I appreciate your code; your partitioning approach was very helpful to see. I will see if I can incorporate it into my program (I've moved the logic around such that I embedded the search for pairs into the agorithm that creates the list... this one step made big improvements in the performance but it makes using threads more difficult).

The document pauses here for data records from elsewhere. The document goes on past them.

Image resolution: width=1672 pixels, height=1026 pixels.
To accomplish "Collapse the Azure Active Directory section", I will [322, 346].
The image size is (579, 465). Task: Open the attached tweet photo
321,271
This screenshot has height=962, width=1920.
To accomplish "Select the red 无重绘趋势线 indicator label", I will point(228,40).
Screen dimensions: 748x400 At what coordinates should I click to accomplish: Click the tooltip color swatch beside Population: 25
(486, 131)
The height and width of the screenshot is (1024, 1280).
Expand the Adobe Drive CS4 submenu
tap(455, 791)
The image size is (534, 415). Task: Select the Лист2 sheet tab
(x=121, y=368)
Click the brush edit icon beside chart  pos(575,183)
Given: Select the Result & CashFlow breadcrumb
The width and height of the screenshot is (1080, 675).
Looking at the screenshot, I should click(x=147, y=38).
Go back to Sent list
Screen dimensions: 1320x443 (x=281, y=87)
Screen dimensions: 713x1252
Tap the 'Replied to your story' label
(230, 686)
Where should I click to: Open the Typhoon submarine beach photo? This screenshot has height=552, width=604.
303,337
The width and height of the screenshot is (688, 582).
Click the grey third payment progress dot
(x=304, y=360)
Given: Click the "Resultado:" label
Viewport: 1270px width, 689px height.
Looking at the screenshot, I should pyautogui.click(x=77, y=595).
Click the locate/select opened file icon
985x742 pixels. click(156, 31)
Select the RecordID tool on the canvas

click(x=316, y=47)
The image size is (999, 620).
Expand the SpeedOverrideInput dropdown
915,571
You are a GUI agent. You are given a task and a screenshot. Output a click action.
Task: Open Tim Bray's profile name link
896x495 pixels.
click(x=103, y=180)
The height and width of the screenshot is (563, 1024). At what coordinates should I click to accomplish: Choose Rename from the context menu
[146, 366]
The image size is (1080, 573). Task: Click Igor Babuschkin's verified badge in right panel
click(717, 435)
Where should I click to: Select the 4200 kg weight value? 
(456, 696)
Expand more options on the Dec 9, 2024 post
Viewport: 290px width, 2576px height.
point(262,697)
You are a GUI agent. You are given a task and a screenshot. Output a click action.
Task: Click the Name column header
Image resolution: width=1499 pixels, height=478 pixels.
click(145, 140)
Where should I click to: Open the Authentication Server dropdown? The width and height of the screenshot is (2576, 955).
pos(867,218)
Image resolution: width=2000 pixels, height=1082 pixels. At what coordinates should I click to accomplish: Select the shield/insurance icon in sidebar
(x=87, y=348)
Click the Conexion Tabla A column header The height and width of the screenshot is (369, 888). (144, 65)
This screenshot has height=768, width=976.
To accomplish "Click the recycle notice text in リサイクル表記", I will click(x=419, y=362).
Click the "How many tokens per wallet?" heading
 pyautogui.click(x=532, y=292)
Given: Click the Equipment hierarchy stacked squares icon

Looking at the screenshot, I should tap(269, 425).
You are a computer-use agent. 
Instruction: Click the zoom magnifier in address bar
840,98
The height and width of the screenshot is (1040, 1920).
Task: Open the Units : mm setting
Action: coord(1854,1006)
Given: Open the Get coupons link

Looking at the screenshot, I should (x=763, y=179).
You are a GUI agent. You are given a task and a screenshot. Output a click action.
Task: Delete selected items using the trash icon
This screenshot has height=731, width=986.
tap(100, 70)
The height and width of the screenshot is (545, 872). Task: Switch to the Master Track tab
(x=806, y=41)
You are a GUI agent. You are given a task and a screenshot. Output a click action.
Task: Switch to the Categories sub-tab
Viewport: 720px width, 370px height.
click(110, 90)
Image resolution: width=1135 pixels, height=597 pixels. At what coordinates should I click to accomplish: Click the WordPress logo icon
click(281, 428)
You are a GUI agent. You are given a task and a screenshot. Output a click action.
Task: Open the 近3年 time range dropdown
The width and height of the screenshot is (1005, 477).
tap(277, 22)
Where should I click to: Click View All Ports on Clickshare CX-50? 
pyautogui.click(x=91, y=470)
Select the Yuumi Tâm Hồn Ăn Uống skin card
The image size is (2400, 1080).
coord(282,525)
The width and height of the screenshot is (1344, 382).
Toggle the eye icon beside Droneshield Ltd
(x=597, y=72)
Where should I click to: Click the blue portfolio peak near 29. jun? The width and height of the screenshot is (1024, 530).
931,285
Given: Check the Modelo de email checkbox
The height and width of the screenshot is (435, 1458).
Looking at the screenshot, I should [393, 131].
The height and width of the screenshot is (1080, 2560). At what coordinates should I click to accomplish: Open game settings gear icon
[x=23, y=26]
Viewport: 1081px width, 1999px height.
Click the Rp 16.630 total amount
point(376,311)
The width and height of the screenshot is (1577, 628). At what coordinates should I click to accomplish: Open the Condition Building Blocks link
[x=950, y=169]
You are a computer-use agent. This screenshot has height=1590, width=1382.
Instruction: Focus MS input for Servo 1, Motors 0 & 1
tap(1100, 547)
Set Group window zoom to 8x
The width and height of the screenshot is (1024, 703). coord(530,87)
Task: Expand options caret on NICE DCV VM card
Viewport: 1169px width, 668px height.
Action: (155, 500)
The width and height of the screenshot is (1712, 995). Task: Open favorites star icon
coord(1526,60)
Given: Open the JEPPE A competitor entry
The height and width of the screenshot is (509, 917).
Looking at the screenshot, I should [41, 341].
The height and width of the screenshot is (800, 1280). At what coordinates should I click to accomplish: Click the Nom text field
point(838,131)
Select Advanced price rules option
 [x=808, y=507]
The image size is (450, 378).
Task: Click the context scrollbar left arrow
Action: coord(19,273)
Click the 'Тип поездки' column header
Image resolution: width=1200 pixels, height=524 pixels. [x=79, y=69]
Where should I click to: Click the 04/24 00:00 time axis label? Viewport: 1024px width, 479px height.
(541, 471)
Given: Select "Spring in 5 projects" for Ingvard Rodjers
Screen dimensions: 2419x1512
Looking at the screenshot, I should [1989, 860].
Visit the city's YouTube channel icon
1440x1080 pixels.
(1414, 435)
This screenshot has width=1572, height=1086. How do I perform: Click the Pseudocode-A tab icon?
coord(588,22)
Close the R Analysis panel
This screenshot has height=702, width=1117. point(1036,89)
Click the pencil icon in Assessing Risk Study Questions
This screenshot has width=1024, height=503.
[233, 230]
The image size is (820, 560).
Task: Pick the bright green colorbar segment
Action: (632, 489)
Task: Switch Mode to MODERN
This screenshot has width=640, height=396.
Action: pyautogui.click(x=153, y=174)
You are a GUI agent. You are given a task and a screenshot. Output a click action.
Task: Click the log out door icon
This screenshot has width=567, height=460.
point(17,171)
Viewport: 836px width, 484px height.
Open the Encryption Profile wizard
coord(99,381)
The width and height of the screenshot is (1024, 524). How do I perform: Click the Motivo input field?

Using your program, my machine starts tailing out at six or seven threads. To get the results below, I added some loops, and ran each number of threads 20 times to get an average. Here are the results:
Threads Used: 1 Time: 2.193750
Threads Used: 2 Time: 1.646408
Threads Used: 3 Time: 1.418214
Threads Used: 4 Time: 1.311989
Threads Used: 5 Time: 1.228125
Threads Used: 6 Time: 1.221352
Threads Used: 7 Time: 1.218237
Threads Used: 8 Time: 1.211988
Threads Used: 9 Time: 1.233855
Threads Used: 10 Time: 1.212500
What I would really like to try is to create a parallel process/thread that receives new numbers to "pair-up" while the main process keeps working to build the numbers. The process would need an event mechanism to add a new number and at the end, return its list. I think POE provides just such a framework. This is much more complicated than partitioning the algorithm, so I'll try to leverage what you've shown me first.